● Exercise details: Starting at the line that contains "Open Webcam via its sidebar icon", set down each line exactly until the records end, keeping both ends and adding nothing.

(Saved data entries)
*** Block opens ***

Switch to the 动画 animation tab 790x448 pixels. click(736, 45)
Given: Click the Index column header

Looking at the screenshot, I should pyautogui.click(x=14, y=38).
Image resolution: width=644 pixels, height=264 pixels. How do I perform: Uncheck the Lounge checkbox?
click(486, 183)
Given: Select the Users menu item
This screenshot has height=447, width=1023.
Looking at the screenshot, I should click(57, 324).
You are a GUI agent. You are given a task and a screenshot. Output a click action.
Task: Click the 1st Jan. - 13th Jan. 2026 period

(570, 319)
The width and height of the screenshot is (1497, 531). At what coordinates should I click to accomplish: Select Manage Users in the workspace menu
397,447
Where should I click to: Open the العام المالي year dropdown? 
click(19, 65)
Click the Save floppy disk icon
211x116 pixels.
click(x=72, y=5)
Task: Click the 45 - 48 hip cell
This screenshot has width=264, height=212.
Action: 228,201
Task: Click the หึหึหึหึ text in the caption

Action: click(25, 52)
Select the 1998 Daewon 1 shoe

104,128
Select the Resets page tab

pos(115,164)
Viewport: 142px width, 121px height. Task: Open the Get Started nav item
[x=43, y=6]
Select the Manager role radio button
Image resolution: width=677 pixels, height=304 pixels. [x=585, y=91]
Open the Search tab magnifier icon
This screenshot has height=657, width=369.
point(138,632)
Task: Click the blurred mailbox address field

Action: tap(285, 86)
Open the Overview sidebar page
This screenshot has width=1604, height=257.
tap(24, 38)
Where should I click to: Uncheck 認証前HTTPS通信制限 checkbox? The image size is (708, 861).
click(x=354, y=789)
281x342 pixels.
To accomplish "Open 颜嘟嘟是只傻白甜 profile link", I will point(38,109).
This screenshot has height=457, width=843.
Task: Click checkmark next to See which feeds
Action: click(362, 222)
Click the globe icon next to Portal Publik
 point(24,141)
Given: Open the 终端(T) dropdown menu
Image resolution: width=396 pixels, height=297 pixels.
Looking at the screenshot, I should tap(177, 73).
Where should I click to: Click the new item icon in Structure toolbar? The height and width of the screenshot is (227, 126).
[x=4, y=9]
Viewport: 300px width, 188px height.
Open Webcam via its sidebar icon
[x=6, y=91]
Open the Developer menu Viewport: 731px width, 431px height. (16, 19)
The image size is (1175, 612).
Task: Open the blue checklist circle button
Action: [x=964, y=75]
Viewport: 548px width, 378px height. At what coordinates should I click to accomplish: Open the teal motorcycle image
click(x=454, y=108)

*** Block closes ***

● Solution to this task:
Open Webcam via its sidebar icon
[x=6, y=91]
Open the Developer menu Viewport: 731px width, 431px height. (16, 19)
The image size is (1175, 612).
Task: Open the blue checklist circle button
Action: [x=964, y=75]
Viewport: 548px width, 378px height. At what coordinates should I click to accomplish: Open the teal motorcycle image
click(x=454, y=108)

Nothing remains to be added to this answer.